■ ASSIGNMENT:
Give back exactly the lines that start at the one containing "The width and height of the screenshot is (475, 385)." and run to the end of the material, leaving out the pictures.

(PROVIDED ENTRIES)

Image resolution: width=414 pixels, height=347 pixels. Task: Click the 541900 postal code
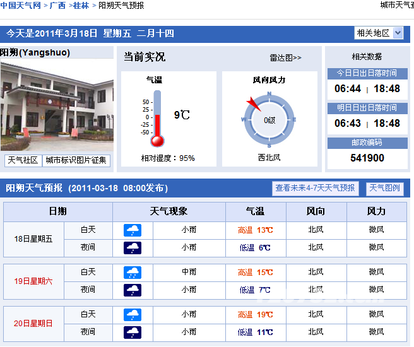click(367, 158)
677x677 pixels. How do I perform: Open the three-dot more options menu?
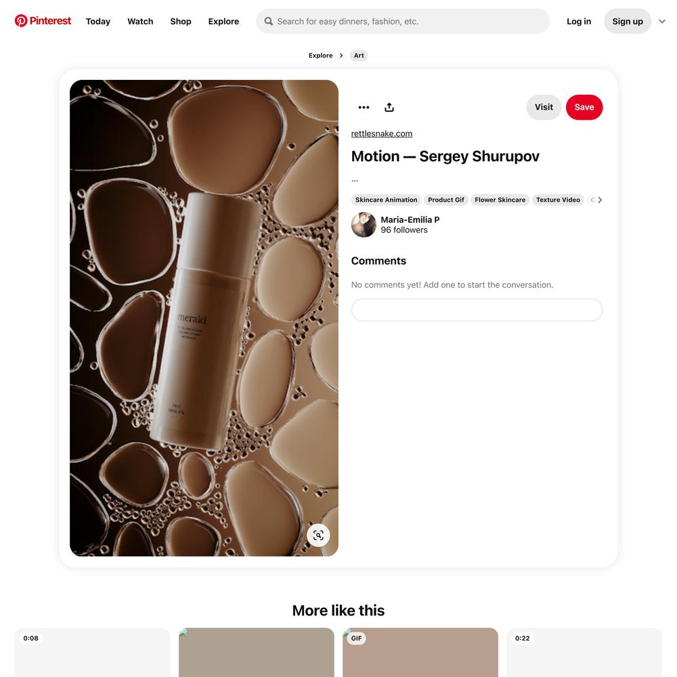coord(364,107)
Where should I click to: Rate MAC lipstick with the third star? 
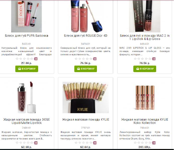[x=142, y=59]
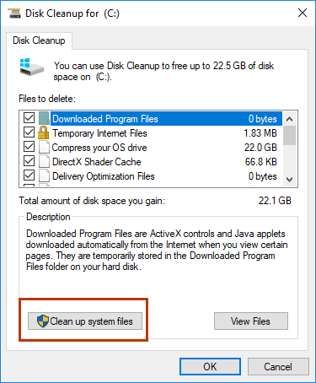
Task: Select the Delivery Optimization Files list entry
Action: point(164,176)
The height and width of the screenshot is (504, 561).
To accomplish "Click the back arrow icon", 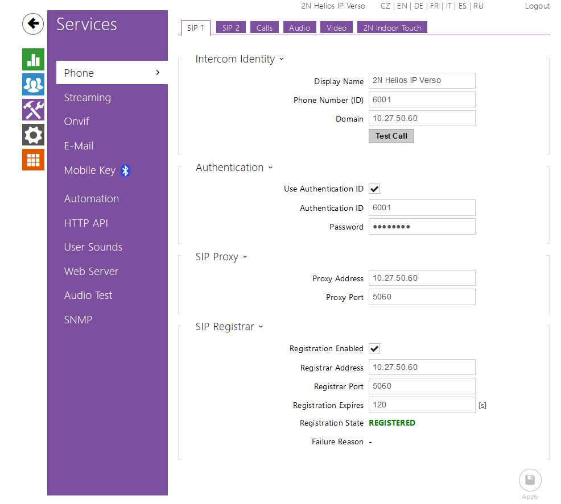I will click(x=33, y=24).
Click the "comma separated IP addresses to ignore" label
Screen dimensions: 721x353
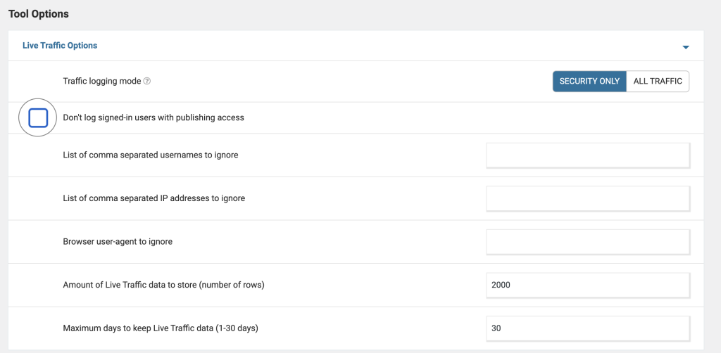tap(154, 198)
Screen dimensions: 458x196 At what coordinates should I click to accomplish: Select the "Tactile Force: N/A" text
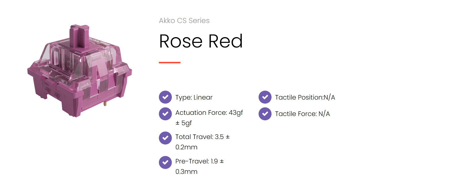(302, 114)
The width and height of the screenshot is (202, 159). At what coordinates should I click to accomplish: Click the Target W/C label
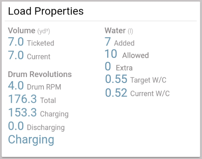148,80
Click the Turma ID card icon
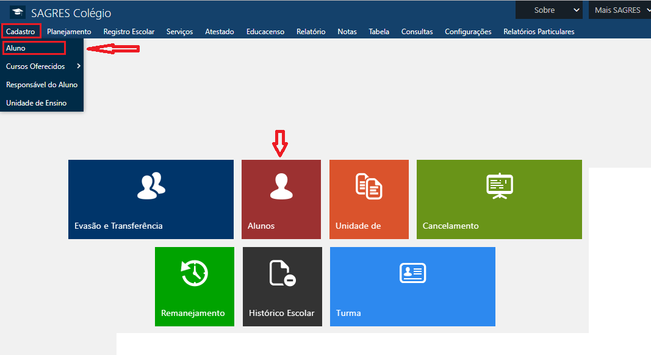651x355 pixels. coord(412,273)
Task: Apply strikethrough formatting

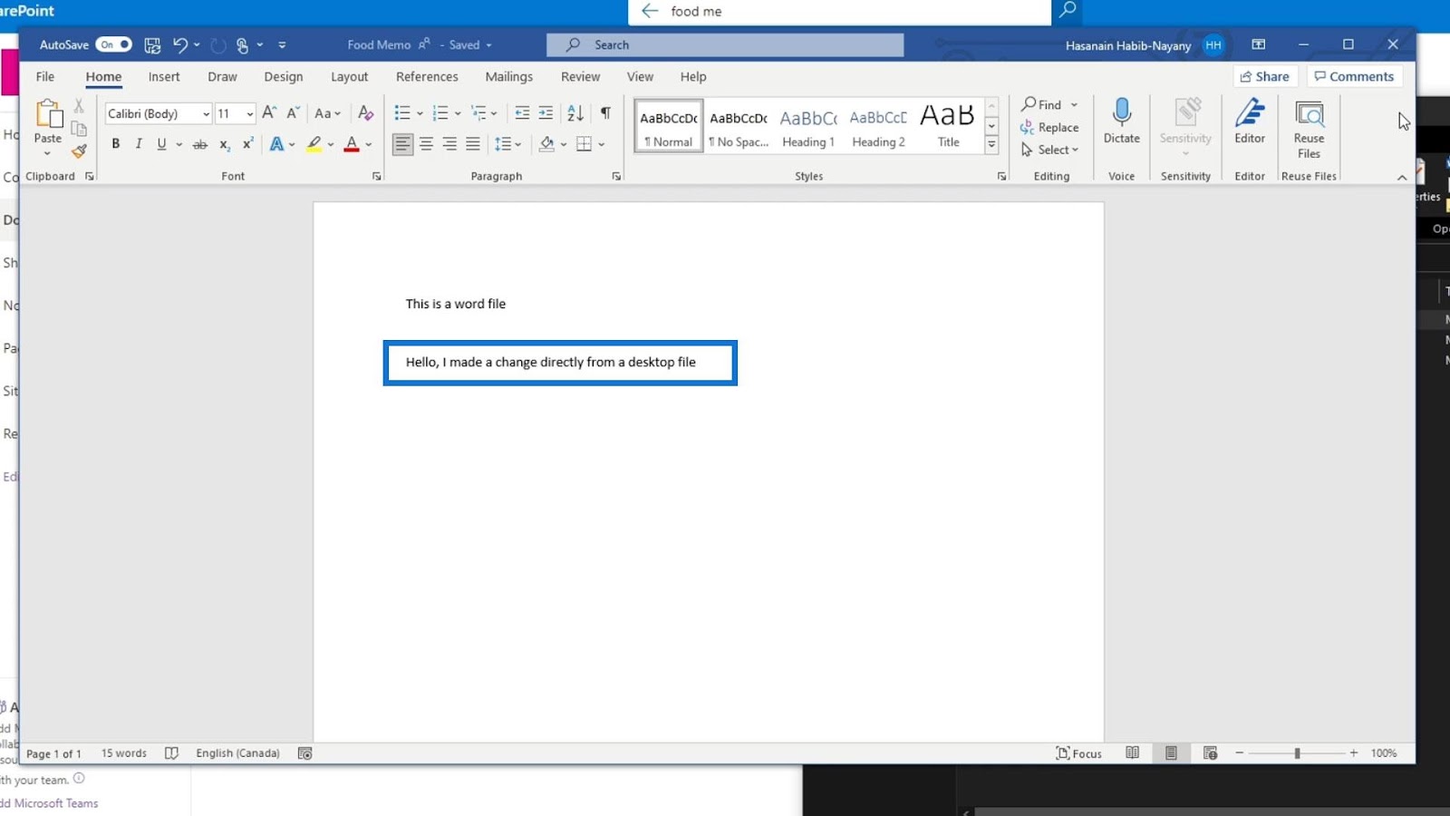Action: (200, 144)
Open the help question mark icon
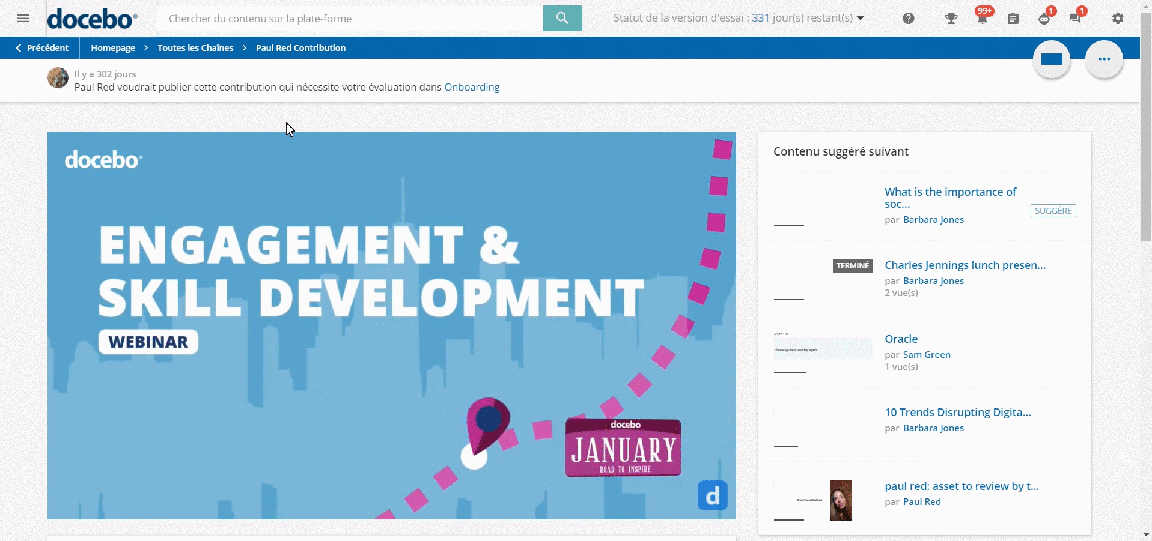The width and height of the screenshot is (1152, 541). [x=908, y=19]
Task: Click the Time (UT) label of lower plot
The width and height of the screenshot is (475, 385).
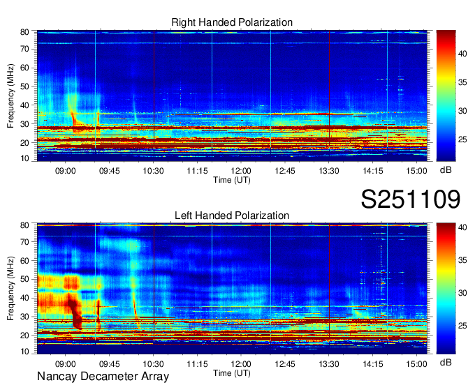Action: pyautogui.click(x=232, y=372)
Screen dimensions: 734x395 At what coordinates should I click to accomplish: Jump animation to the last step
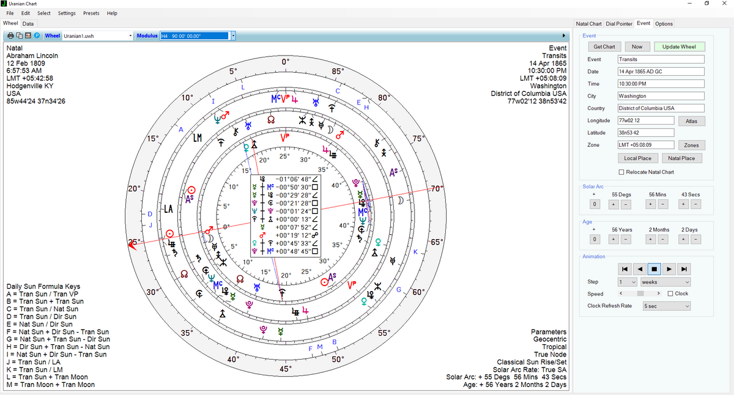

(End PROVIDED ENTRIES)

■ ANSWER TO THIS PROBLEM:
The width and height of the screenshot is (475, 385).
Action: pyautogui.click(x=232, y=372)
Screen dimensions: 734x395 At what coordinates should I click to accomplish: Jump animation to the last step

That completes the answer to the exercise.